Un esempio è il parto che mette a rischio la vita della mamma. Qui allora si può discutere e considerarla un'eccezione, ma solo perché di fatto, in un caso e nell'altro, c'è una vita che muore. Qui puoi lasciare al genitore e all'equipe medica, l'arduo compito, sulla base del quadro clinico, che deve portare ad una scelta ponderata e consapevole.
O un altro caso è un bambino che non può tecnicamente sopravvivere, a causa di malformazioni gravi o malattie congenite che lo condanneranno a morte di lì a breve, magari con sofferenze indicibili da sopportare per quella piccola creatura.

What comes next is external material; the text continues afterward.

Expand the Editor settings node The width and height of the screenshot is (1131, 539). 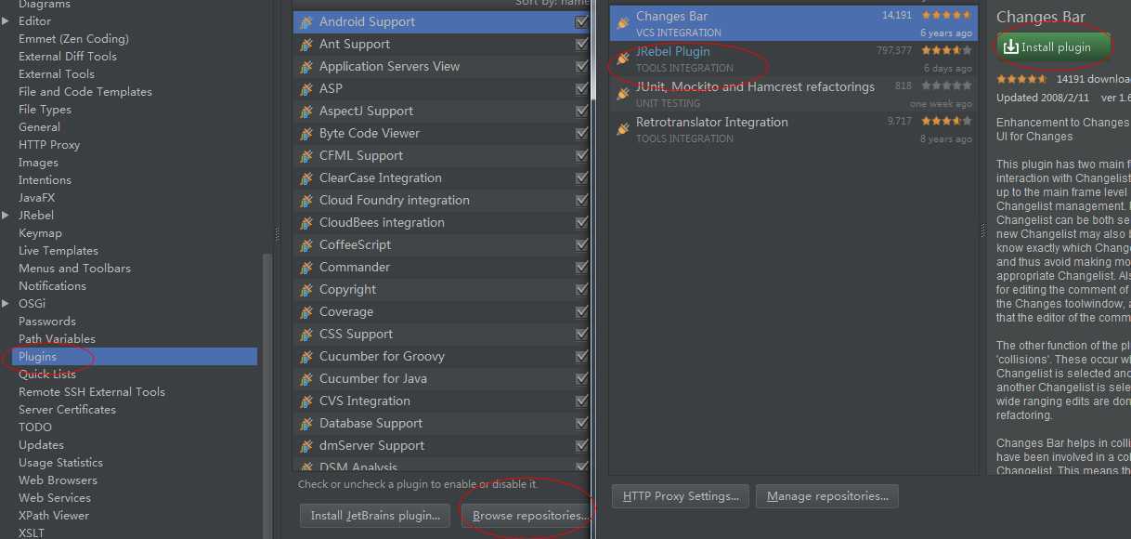click(x=7, y=20)
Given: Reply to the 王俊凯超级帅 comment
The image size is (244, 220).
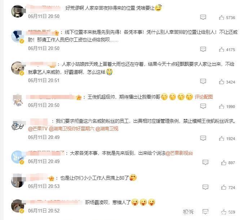Looking at the screenshot, I should (x=203, y=106).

Sia chiaro, anche in quel caso di fatto è un omicidio. Ma sono motivi ben più seri del
volevo saltare sul pisello di quel bell'uomo e mi ci è scappato un figlio, oppure,
volevo buttarlo dentro perché la tipa mi attizzava e sono finito col diventare papà.
La questione semmai è che bisogna spronare, in caso di gravidanze non consensuali (stupro), alla perdita di maternità e all'affido ai servizi sociali del neonato.
In sostanza, non uccidere, ma rinunciare al ruolo genitoriale per quel figlio, in quanto essendo il rapporto sessuale non consensuale, non si ha l'obbligo di considerare il bambino come proprio.
Diverso, in caso di rapporto consensuale e di assenza di situazioni limite. In tal caso, il figlio è tuo e te lo tieni. Come già avviene per le responsabilità del padre, che in Italia, per l'appunto, non prevedono il non riconoscere il proprio figlio, e non contemplano l'idea dell'errore durante un rapporto sessuale, che per sua natura ha conseguenze procreative.